I’ve been pondering how I could help society understand the dynamics of youth violence and the anesthetic attitude young people tend to have toward violence, death and crime. I can imagine that for some people this notion is foreign. I remember participating in an Alternative to Violence Project while I was incarcerated, and someone mentioned that there are actually people in the world who would not stoop to violence even if their life depended on it. I was stunned. How is that possible, I wondered? Adaptation is the greatest technique of survival known to
The inner city streets are often wrought with violence because there is an abnormal acceptance of crime culture that has been passed down from generation to generation. There are hand me down conditions and traditions. My guess is that much of it stems from the media consumed that depict violence as the norm (be it hip hop, video games and/or movies). I also believe a lot of this is a response to feeling oppressed and an overall sense of powerlessness and lack of self-esteem. Many young people lack the guidance of caregivers and have never had established, appropriate principles and guidelines for behavior due to the absence of positive role models. In most cases, people in my community live by the “Eye for an Eye” theory.

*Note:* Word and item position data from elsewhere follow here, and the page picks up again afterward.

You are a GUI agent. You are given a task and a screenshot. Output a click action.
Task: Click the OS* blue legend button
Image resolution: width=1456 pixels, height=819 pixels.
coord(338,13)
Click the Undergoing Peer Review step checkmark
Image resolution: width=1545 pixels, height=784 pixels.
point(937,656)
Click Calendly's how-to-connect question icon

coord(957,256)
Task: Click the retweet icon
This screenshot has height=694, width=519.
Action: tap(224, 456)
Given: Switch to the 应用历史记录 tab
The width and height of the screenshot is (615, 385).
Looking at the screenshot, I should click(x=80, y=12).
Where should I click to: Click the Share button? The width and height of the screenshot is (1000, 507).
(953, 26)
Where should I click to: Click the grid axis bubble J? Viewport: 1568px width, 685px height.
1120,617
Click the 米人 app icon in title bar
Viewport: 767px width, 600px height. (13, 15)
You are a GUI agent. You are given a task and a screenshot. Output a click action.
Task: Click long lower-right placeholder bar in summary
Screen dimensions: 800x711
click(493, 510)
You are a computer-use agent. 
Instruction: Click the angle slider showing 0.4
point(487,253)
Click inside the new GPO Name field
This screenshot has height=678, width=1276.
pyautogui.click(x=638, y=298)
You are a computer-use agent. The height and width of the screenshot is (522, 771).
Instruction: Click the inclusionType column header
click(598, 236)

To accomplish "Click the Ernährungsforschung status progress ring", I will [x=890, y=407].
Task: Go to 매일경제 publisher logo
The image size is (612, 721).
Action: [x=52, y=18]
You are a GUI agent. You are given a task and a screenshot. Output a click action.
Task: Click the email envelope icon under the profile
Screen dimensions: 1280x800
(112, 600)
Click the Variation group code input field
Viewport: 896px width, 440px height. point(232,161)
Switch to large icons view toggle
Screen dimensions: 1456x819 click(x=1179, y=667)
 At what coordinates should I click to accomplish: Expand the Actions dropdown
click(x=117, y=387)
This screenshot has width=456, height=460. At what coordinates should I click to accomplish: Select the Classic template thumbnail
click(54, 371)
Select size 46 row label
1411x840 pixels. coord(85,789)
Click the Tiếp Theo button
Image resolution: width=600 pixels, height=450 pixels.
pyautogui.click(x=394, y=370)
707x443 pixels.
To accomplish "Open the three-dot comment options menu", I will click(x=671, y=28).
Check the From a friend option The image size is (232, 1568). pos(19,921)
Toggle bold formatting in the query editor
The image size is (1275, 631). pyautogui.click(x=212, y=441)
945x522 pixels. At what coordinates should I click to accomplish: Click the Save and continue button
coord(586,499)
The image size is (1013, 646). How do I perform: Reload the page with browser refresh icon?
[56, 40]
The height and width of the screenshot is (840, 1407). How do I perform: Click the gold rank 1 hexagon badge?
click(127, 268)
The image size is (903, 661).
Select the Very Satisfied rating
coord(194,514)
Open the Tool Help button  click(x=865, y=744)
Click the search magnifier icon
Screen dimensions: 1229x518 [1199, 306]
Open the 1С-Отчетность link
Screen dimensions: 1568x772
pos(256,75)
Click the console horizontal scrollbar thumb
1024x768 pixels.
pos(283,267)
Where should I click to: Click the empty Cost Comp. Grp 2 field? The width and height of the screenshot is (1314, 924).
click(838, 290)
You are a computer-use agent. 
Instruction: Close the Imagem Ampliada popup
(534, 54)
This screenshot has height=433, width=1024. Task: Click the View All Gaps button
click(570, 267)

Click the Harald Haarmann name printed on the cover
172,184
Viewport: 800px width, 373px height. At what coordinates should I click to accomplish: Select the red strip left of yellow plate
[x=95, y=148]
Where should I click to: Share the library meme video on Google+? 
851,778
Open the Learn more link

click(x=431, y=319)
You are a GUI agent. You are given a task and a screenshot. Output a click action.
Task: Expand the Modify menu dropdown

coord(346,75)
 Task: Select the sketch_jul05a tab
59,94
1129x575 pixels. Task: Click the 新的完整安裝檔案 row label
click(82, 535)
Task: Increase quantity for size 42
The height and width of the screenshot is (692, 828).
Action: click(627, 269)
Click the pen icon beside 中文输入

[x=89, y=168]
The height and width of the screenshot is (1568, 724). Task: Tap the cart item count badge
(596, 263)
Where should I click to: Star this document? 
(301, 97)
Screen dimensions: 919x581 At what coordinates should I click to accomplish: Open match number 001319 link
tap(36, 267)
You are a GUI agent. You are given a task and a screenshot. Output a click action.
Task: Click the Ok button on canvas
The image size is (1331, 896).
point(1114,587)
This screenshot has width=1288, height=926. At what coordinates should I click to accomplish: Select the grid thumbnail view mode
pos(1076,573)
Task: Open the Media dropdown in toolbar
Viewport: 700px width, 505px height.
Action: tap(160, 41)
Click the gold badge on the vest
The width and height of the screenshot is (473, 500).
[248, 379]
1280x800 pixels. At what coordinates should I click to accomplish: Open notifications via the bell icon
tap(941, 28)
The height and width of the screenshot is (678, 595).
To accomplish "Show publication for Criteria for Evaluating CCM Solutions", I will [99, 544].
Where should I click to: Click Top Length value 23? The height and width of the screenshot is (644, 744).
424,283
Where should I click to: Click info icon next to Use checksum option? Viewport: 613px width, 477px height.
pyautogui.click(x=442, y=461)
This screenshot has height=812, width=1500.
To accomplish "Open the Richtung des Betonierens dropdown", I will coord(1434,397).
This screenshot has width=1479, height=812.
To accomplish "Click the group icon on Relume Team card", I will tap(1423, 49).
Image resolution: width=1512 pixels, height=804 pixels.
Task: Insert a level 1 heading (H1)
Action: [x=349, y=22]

I ran from my first fight when I was a young girl and when my father caught me he scolded me and threatened me. He demanded, “If someone hits you, you better not run. You better fight back, and if you can’t beat them you better pick up a bottle, a stick, or a brick, but you better not run.” He was squeezing my little arms as I winced in pain. I didn’t heed his words right away. I continued to run from fights. As I grew up through my elementary years, my adolescence, and during high school, I was warned time and time again, by my older siblings and the boys in my neighborhood, that I should learn to fight back. Finally, I began to fight back. I learned that defending myself might actually help me survive. My desire to survive physically and mentally led me to build up an image, and I sought to live up to it. I wanted everyone around me to fear me. I became determined that I would not be consumed by those who were more prone to violence. I wanted to live.
My image served to protect me until I ended up in prison for murder. Once in prison I rehabilitated myself to the fullest extent. Every so often when I witness the prevailing violence all around me in these same turbulent streets where I grew up, I wonder, how is that possible? When people look at my past, peruse my rap sheet, and hear war stories about the person I used to be, I don’t think they believe me when I say I absolutely detest violence. They doubt me because I used to be one of the worst people you would not want to meet.
I always have disliked violence to the fullest extent. I was never anesthetized to violence. As a young girl when I was approached with a fight I would close my eyes, duck my head, and just begin swinging. As I got older I almost had to turn off a switch and become someone other than myself and let loose the goon who seemed to enjoy hurting others. In the end I destroyed my real self. I know firsthand that many young people who appear violent, angry and aggressive are truly just scared. I am so grateful that I was able to rehabilitate myself, but the truth is that the person I am now is who I was always destined to be. Being uprooted from my community allowed me to develop the best in me and strive toward my higher potential. I’m still a work in progress, but there are two things I don’t do anymore no matter what’s going on around me: I don’t fight and I don’t follow.